The emphasis of inspection would be on in-process testing in lieu of end-product testing. Crucial steps of the process would be identified and appropriate sampling and testing plans implemented through the following:
• Development studies
• Risk assessments
• Process vulnerabilities to microbial contamination
• Microbial growth potential of product and other process solutions
• Impact of microbial contamination on process failure or variability
• Identification of open operations prone to contamination
• Studies to support extensive hold times, if needed, or limited hold steps where appropriate
• Lifetime use studies for purification media (i.e., resins and membranes)
• Validation and verification of cleaning processes, especially resins and filter membranes
• Use of microbial reduction filters at critical steps
• Effectiveness of process design for microbial control
• Validity of risk assessments and periodic evaluation and updates as knowledge increases.
Under a QbD paradigm, new manufacturing facilities will be designed for appropriate containment and segregation of operations, best practices for cleaning and disinfection, and appropriate level of environmental monitoring. Risk assessments for adventitious agent ingress, contamination, and cross-contamination would be reviewed on inspection. It is important to note that different considerations apply to single and multiproduct facilities, product changeover, new product introductions, open versus closed operations, and sanitization versus sterilization of equipment.
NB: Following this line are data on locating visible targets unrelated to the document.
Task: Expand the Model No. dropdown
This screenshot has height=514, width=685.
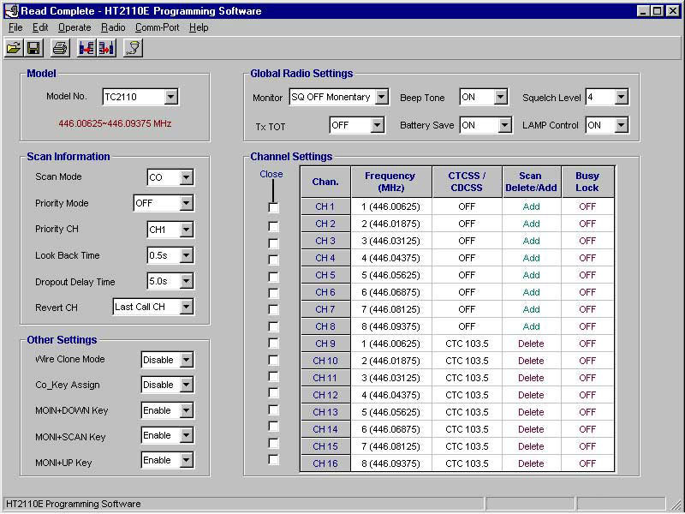Action: coord(170,98)
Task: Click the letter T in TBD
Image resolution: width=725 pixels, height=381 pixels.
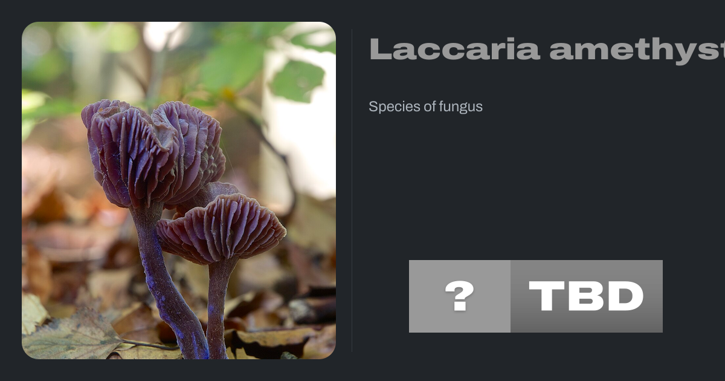Action: 547,296
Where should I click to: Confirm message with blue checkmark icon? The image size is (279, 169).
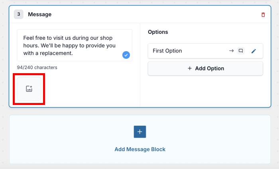pyautogui.click(x=126, y=55)
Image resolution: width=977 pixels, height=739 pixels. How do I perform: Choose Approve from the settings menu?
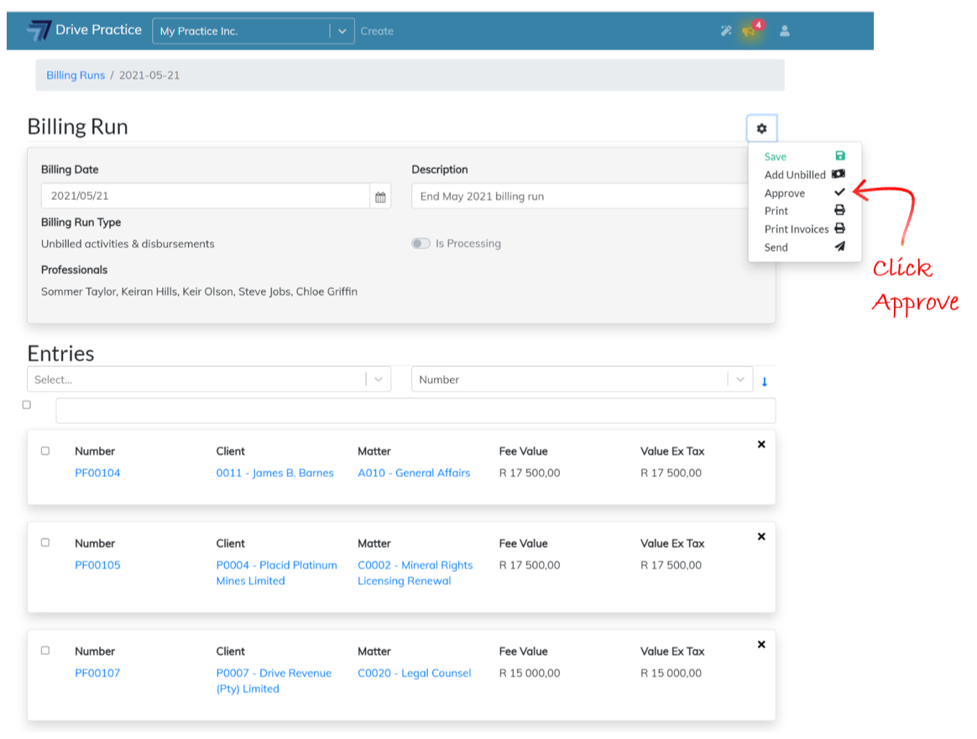pos(785,193)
The inspection of the future will focus more on process and product consistency based on manufacturing history and data. The history of microbial or viral contamination would be reviewed along with any measures implemented to prevent and mitigate future occurrences. The disposition of possibly contaminated product and quality oversight will be assessed. Investigations and root cause determinations, corrective and preventive actions, and periodic review of risk assessments would be evaluated.
Furthermore, it is becoming more evident that inspections of manufacturing and testing sites of the future will rely more heavily on technology. More elements of the quality system continue to be managed through computerized systems. Investigators will need to know how to navigate through these systems and request appropriate documents for review as well as understand the integration of these systems for consistent process and product quality.